Pour avoir un élément de réponse, il faut regarder précisément ce qu’il y a écrit dans un programme électoral.

 

Prenons un exemple pour illustrer, celui du logement auquel nous sommes tous sensibles. Vous ne trouverez jamais une promesse du type “Nous construirons 100 logements”, mais toujours quelque chose comme “Nous demanderons la construction de 100 logements” ou “Nous proposerons la construction de 100 logements”. Les candidats savent très bien qu’ils ne peuvent pas construire mais simplement demander, au gouvernement alors d’accepter ou non la demande.

La réponse est donc simple :

on ne peut pas savoir si ce que souhaite un Conseil National élu sera bien appliqué

on peut simplement espérer qu’il en fasse la demande.

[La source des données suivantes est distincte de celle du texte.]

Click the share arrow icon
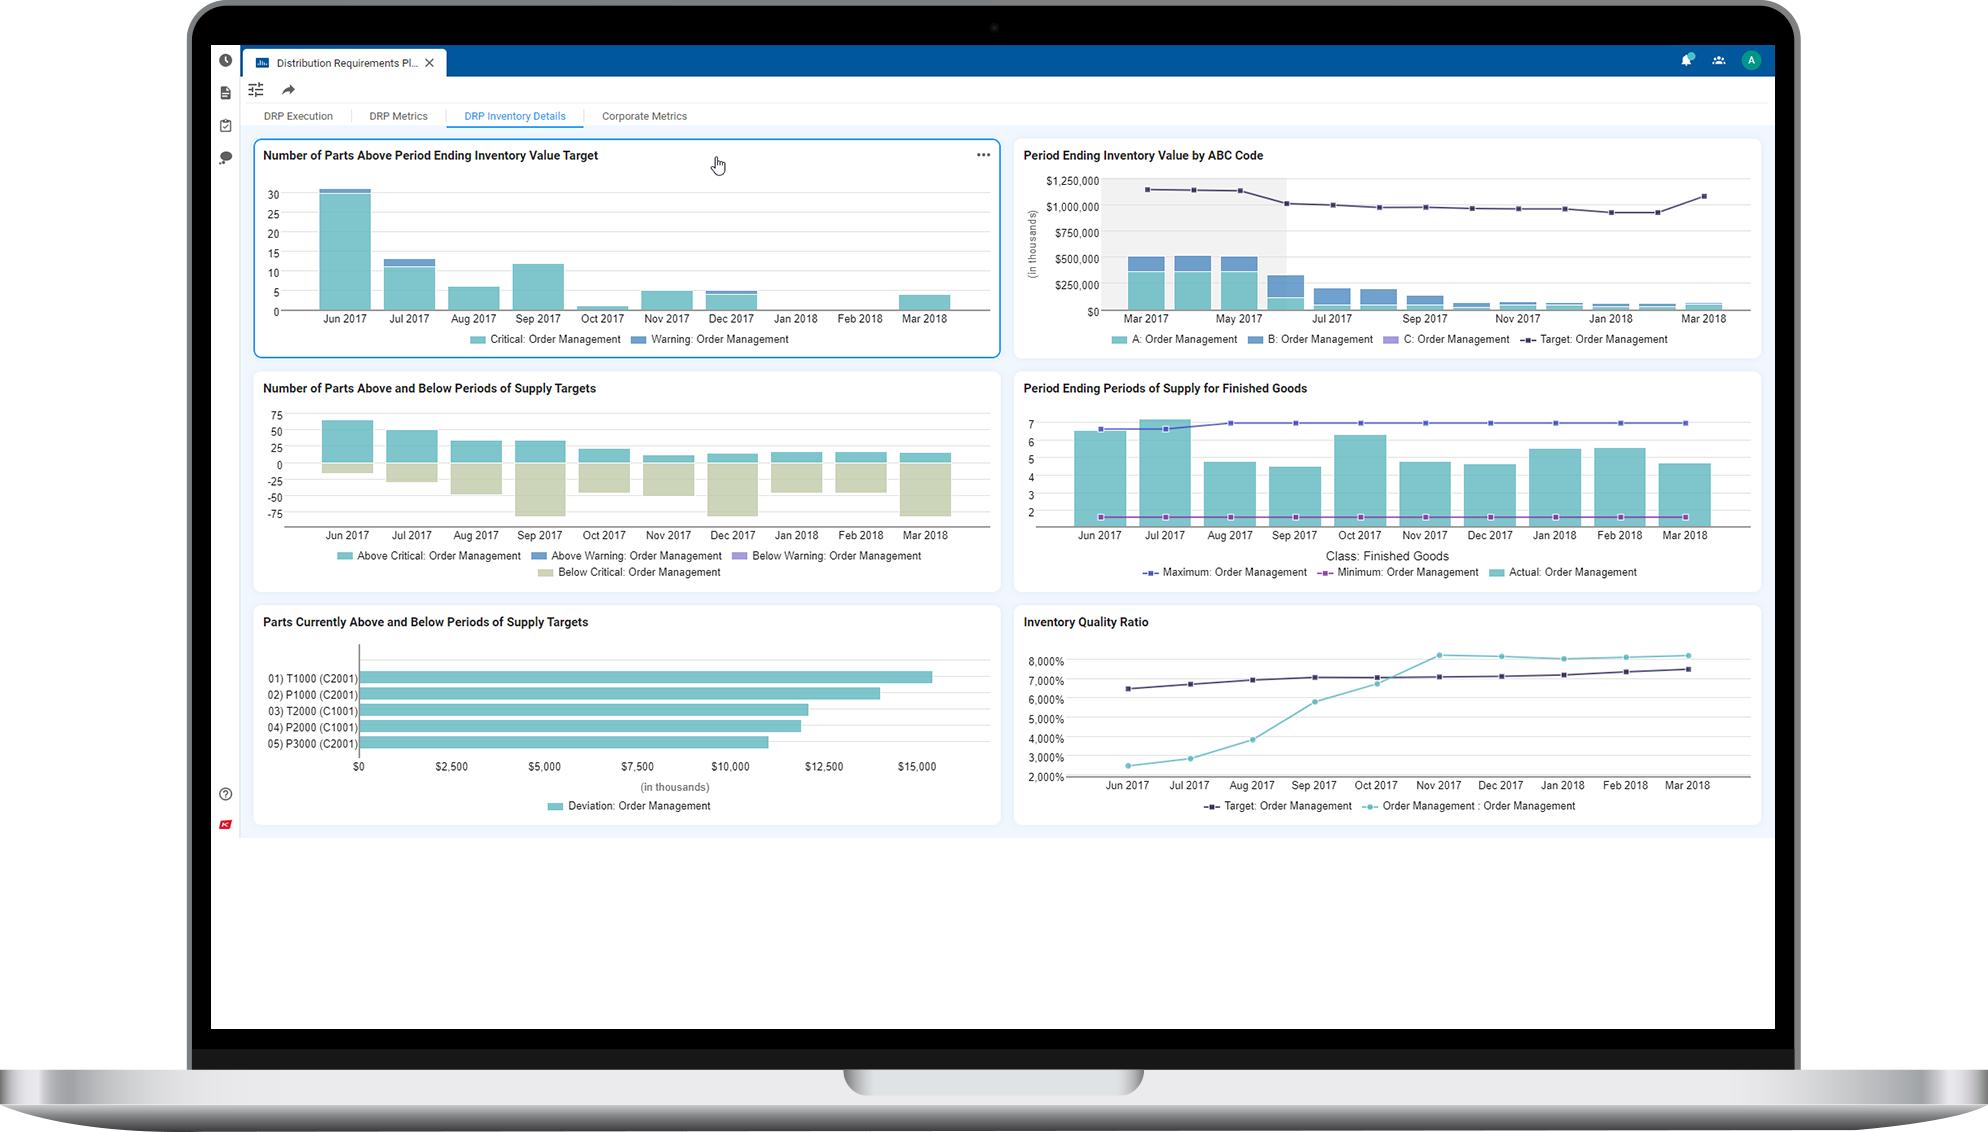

Avec quelques conséquences éclairantes pour l'électeur

Les conséquences de tout cela sont multiples et elles doivent être bien comprises par tous puisqu’elles guident l’électeur dans la façon de faire son choix :

1) On ne peut pas juger d’une mandature sur ce qui a été concrètement réalisé (ou “obtenu”) !

 

En effet, on ne peut pas faire le bilan d’une mandature sur la base de ce qui a été concrètement réalisé (puisqu’il faut l’accord du Souverain), mais seulement sur la base de ce qui a été “demandé”. Si on va au bout de la démarche, pour avoir un bilan parfait en fin de mandature, un Conseil National fraichement élu n’aura qu’à faire la centaine de “demandes” qui se trouvent sur son “programme électoral”, et ça prend 5 minutes (enfin le temps de rédiger et d'argumenter quoi). Alors sauf si le nombre de “demandes” est trop important, un Conseil National n’aura aucune difficulté à appliquer son “programme”.

2) On ne peut juger une mandature que par la force avec laquelle elle a appuyé ses demandes

 

Si donc on ne peut pas la juger sur ce qui a été effectivement réalisé, la seule chose sur laquelle on puisse juger une mandature, c’est bien la force avec laquelle les demandes auront été faites.

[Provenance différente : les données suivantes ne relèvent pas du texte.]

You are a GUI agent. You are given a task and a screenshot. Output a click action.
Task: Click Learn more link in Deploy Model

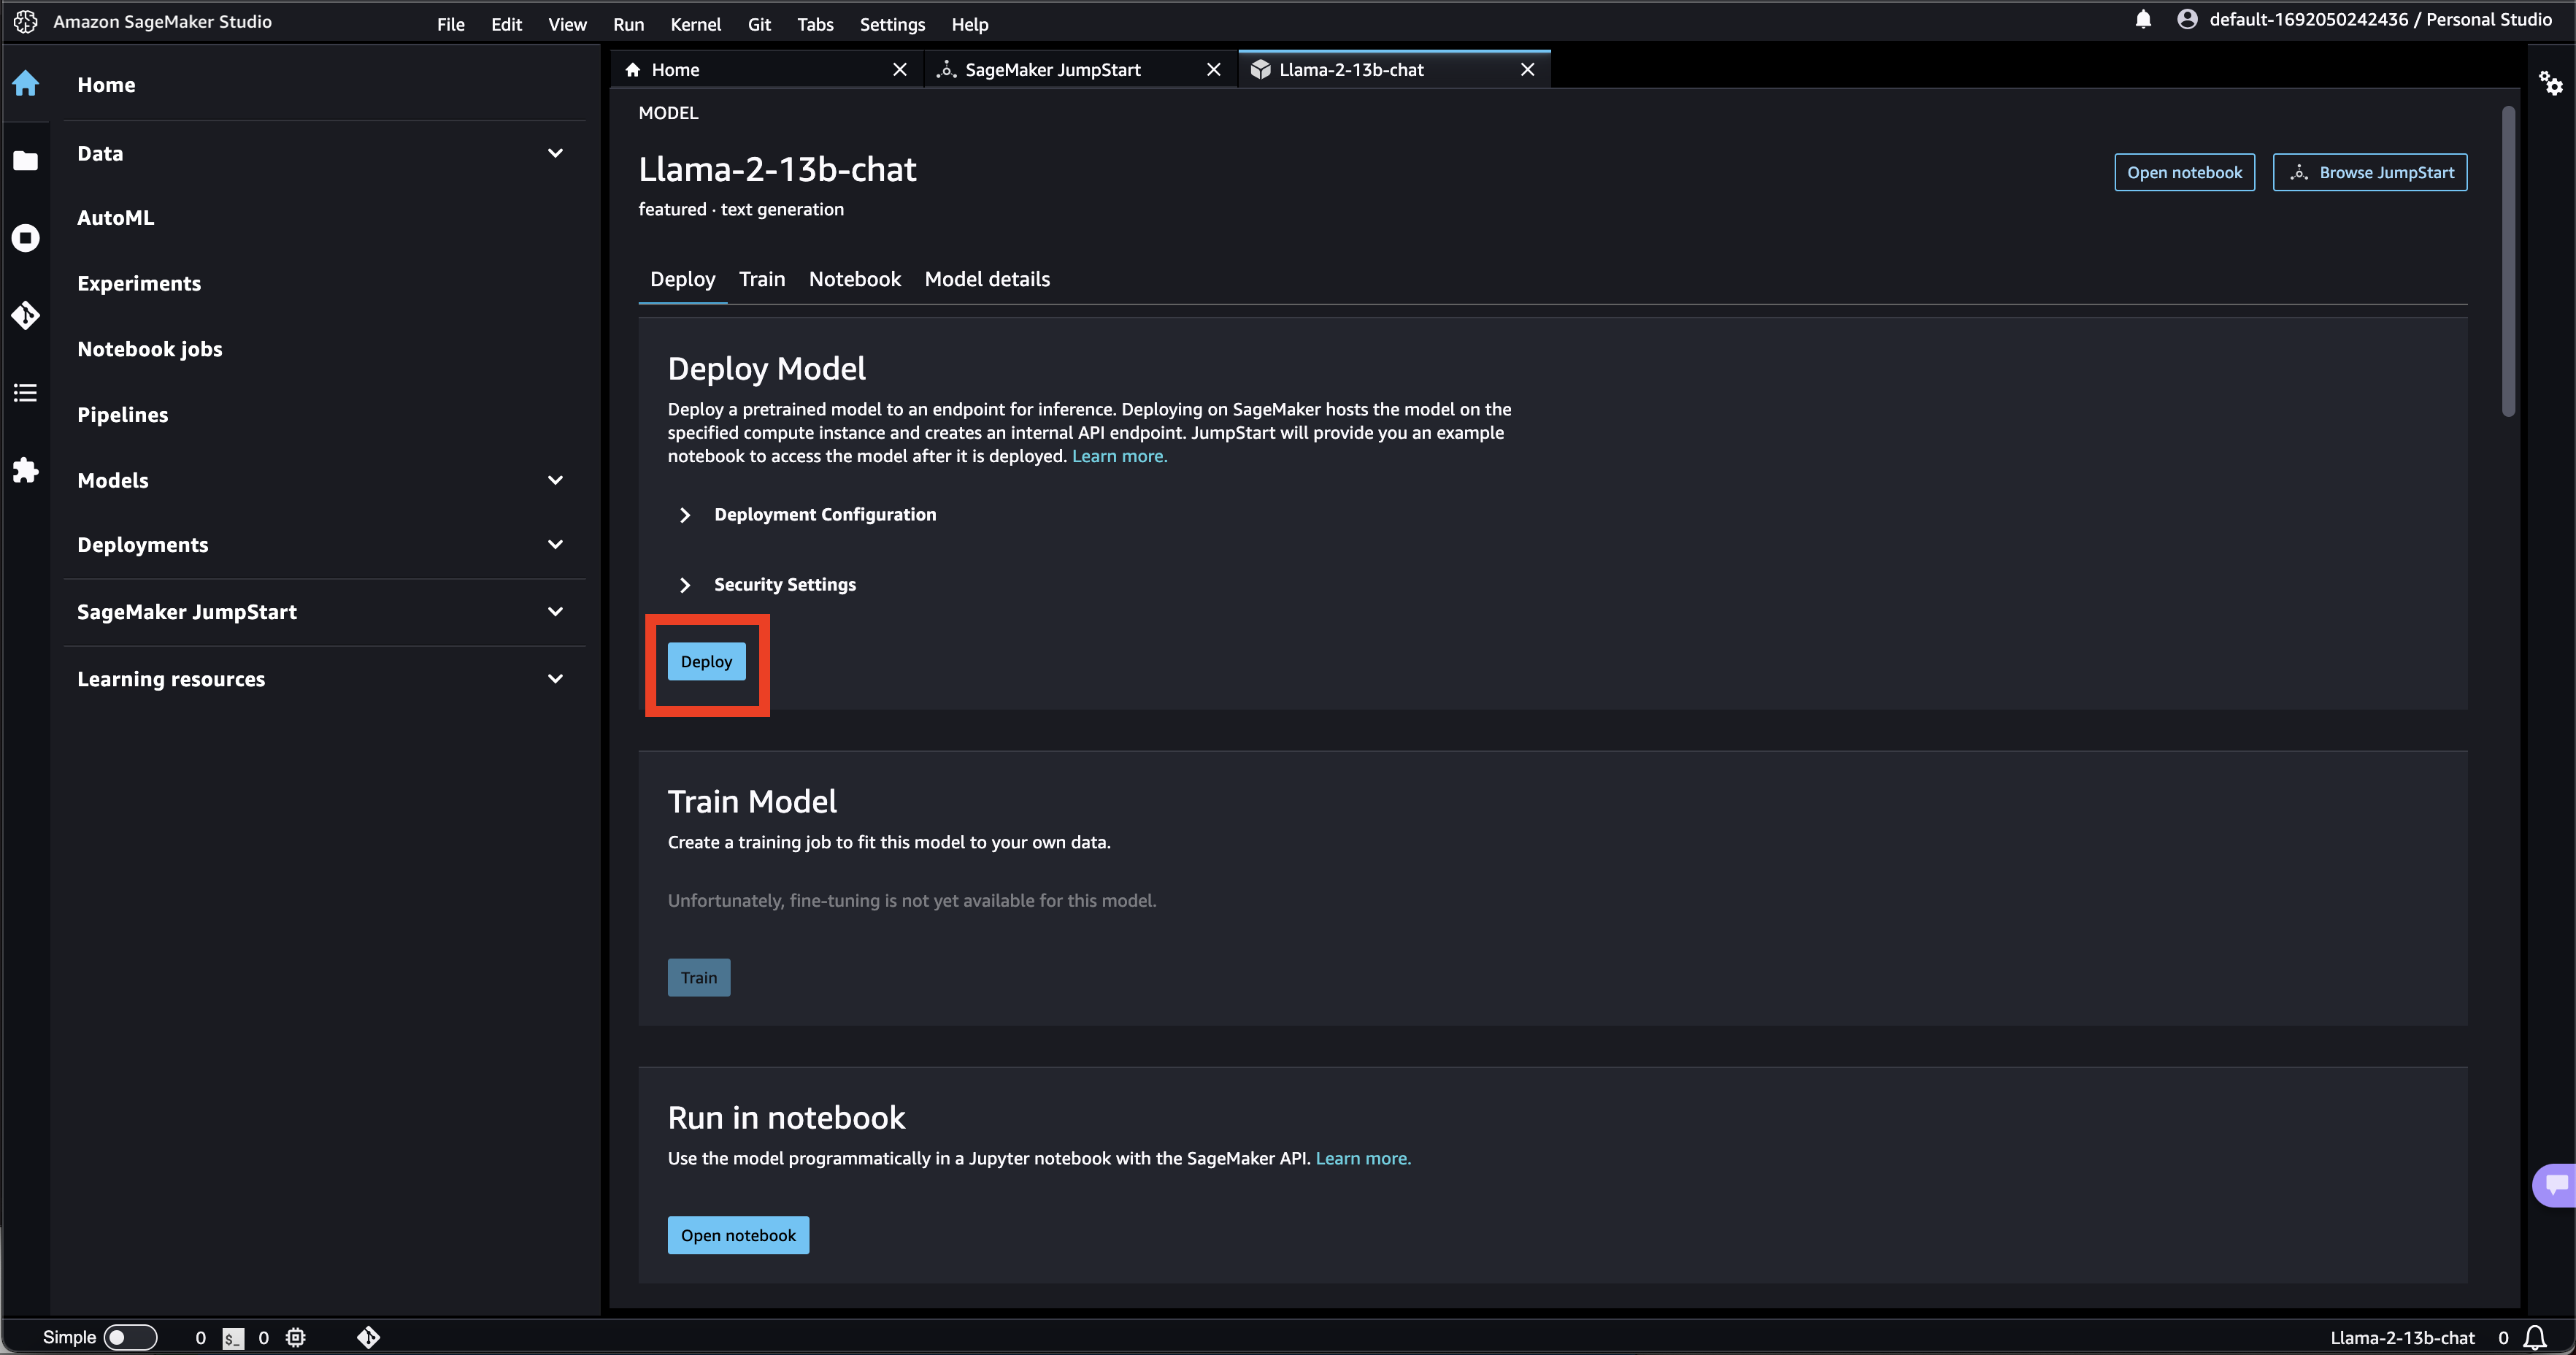[x=1119, y=457]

3) Mais alors doit-on voter pour la liste qui aura le plus de muscle ? Cela dépend des cas !

 

Eh bien ça dépend des programmes des listes candidates !

On précise :

  • Si les listes candidates ont toutes le même programme et que les électeurs dans leur majorité aiment bien ce programme, alors leur intérêt est bien de voter pour la liste la plus musclée.

  • Si les listes candidates n’ont pas le même programme, alors l’intérêt de l’électeur n’est évidemment pas de voter pour la liste la plus musclée mais pour celle dont le programme lui fait le plus de sens.